DATA UNDER STUDY:
----------------

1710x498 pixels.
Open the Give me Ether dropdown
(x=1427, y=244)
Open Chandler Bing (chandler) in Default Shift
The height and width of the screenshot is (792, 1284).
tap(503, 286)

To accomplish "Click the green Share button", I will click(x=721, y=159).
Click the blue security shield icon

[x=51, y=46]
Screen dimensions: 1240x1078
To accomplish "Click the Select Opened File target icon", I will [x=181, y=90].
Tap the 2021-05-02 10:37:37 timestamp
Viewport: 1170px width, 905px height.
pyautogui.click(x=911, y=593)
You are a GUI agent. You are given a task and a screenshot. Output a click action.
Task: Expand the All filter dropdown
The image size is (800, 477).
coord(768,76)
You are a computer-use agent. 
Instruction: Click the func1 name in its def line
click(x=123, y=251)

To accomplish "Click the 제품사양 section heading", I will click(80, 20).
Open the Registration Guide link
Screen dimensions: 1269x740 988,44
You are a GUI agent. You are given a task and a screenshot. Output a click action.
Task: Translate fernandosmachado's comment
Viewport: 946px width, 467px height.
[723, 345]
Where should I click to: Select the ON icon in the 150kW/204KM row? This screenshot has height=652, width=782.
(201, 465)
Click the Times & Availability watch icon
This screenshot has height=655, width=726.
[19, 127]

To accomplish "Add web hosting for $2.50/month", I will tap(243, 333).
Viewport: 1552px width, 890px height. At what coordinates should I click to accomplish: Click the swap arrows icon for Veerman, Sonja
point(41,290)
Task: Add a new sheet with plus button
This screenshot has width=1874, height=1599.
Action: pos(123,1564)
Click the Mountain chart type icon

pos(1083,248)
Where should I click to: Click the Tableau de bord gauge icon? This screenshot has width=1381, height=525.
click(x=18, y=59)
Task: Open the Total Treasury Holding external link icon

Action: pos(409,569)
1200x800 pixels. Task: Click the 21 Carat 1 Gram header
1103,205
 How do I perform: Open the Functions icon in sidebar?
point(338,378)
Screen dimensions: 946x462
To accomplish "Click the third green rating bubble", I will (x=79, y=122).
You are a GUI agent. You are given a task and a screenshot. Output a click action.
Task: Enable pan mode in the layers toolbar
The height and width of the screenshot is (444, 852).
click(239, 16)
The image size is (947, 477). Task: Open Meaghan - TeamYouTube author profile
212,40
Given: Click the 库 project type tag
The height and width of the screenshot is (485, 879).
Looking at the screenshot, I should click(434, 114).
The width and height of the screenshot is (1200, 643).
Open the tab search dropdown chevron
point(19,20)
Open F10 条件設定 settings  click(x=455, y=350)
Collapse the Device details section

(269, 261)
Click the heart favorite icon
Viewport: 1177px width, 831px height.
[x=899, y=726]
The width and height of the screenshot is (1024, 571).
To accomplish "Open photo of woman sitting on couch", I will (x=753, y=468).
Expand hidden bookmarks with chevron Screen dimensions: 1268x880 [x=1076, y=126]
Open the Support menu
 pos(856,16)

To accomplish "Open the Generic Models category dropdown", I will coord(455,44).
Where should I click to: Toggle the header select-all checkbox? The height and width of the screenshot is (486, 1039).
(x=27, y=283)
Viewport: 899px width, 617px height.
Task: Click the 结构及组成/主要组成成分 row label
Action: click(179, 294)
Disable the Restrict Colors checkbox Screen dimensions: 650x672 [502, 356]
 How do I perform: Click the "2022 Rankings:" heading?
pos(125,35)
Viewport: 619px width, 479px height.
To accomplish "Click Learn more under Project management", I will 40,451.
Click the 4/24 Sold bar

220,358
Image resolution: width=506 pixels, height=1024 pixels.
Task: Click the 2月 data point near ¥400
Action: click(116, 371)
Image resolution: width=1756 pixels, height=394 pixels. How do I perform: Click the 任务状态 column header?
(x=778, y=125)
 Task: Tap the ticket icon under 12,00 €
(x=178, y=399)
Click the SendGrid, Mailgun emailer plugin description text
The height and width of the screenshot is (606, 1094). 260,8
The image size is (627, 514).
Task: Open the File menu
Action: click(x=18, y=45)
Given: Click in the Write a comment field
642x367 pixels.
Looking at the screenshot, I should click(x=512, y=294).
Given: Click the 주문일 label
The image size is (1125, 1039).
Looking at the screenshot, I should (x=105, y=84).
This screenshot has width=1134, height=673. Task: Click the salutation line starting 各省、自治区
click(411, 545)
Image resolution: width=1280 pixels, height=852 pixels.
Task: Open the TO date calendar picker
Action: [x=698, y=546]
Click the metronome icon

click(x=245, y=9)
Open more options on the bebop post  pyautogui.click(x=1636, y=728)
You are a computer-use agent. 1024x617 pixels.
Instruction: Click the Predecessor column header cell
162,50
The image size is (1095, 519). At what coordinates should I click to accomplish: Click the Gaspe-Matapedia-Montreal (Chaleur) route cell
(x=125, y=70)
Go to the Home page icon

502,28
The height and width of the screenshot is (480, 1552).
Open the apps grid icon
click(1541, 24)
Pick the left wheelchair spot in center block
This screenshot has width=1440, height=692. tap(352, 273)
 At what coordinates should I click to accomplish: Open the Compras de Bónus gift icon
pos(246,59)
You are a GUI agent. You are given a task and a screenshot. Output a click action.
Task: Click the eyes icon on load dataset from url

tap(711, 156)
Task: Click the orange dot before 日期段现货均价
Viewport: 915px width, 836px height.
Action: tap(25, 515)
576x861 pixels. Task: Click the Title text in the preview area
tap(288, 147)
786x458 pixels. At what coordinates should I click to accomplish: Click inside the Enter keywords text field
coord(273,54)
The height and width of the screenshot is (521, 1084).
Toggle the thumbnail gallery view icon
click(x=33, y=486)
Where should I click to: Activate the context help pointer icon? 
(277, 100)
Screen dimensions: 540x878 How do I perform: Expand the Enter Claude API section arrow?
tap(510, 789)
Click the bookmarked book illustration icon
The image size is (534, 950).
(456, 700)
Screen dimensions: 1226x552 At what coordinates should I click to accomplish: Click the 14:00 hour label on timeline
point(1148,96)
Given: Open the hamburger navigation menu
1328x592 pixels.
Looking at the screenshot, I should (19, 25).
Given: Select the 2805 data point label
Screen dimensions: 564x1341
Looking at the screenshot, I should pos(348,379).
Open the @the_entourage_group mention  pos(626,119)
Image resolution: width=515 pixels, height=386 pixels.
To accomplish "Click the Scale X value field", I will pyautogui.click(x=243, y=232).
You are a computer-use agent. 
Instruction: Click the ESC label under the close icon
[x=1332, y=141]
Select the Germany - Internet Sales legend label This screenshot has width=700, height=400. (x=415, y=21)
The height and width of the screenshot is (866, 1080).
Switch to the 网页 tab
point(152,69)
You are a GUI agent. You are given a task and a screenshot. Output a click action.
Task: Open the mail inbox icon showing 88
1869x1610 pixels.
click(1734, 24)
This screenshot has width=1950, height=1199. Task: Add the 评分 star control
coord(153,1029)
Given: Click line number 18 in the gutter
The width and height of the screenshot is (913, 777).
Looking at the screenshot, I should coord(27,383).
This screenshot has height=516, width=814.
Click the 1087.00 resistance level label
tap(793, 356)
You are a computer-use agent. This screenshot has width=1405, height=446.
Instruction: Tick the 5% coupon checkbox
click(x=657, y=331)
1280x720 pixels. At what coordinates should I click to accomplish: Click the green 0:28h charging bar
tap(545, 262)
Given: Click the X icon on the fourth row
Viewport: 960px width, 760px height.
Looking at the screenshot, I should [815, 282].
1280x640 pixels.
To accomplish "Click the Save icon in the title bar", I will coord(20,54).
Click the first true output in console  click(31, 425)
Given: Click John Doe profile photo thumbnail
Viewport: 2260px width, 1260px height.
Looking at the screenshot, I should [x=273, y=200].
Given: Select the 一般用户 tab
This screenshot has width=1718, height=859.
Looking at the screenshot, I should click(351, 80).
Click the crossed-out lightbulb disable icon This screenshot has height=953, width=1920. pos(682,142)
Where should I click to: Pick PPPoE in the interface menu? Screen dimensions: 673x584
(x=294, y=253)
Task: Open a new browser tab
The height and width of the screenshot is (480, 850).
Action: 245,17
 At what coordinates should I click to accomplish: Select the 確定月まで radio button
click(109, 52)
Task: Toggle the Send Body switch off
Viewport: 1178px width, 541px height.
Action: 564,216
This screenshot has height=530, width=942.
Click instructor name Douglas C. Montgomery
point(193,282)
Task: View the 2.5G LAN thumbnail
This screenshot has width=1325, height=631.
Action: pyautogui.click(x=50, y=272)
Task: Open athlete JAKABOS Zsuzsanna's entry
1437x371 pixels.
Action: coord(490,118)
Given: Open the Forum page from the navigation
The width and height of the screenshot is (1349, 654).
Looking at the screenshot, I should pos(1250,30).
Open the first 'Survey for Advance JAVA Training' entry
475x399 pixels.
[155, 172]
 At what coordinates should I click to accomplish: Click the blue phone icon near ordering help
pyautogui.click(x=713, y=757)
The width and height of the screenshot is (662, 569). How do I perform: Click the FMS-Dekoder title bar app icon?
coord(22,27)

----------------

WORK TASK:
Output nothing but the lines from the one containing "At what coordinates should I click to accomplish: Click the blue" through the last line of the data, exactly as they stand.

ANSWER:
 At what coordinates should I click to accomplish: Click the blue phone icon near ordering help
pyautogui.click(x=713, y=757)
The width and height of the screenshot is (662, 569). How do I perform: Click the FMS-Dekoder title bar app icon?
coord(22,27)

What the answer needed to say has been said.